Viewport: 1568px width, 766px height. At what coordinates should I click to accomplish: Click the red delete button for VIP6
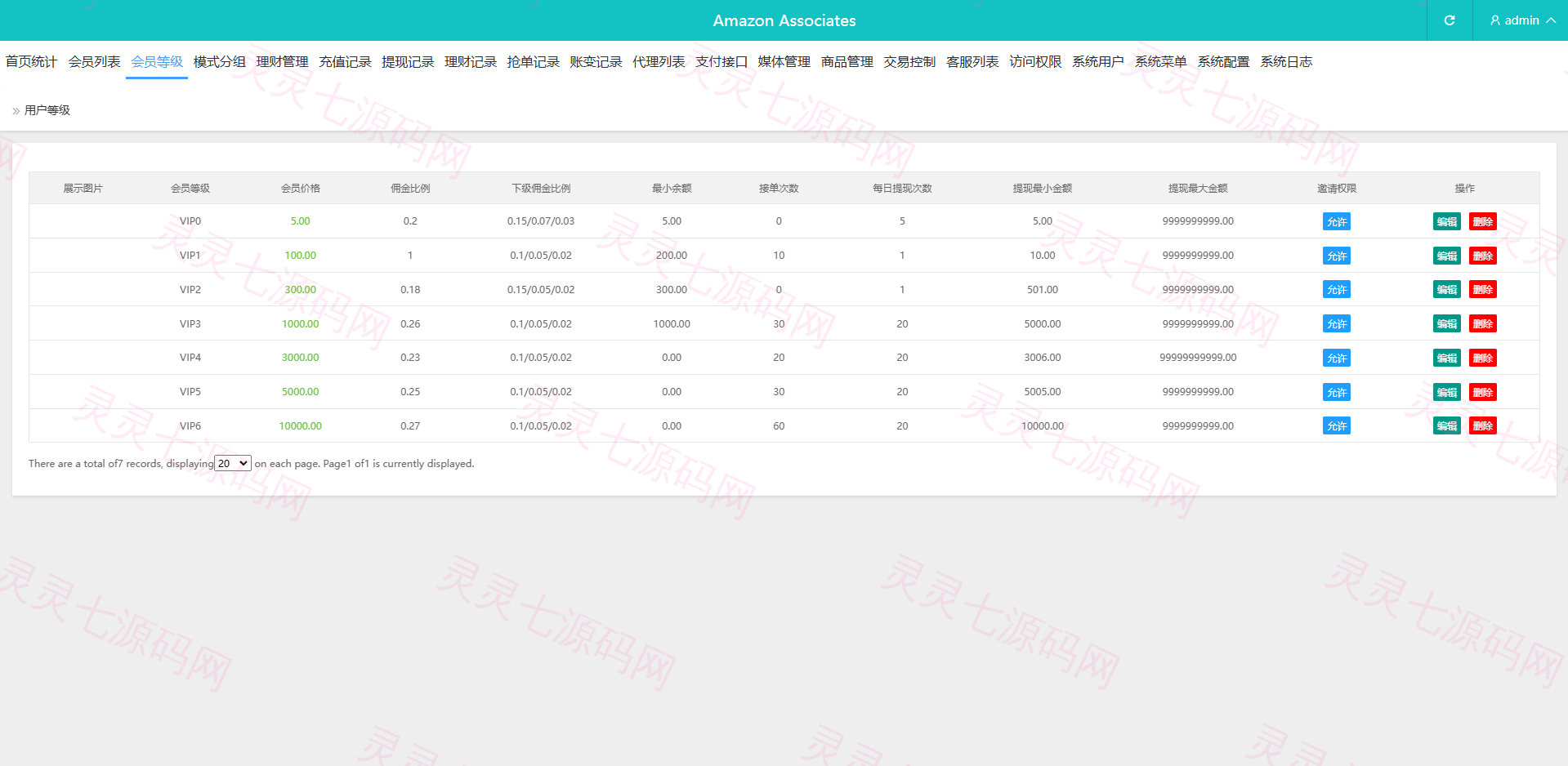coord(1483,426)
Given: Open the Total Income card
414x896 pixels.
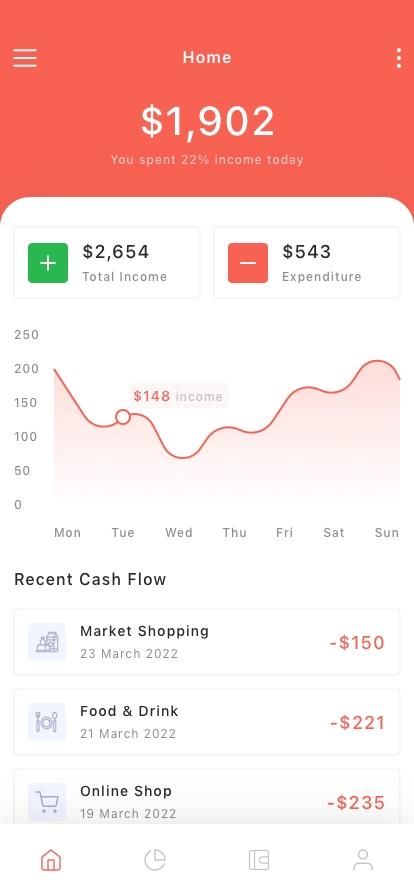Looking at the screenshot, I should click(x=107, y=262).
^^^^
> Instructions for the task
Keeping every word as it is, write out all the data and omit the pictures.

> Exercise solution
Viewport: 1568px width, 766px height. At what coordinates should I click to accomplish: Click the red delete button for VIP6
coord(1483,426)
Given: Open the Total Income card
414x896 pixels.
Looking at the screenshot, I should click(x=107, y=262).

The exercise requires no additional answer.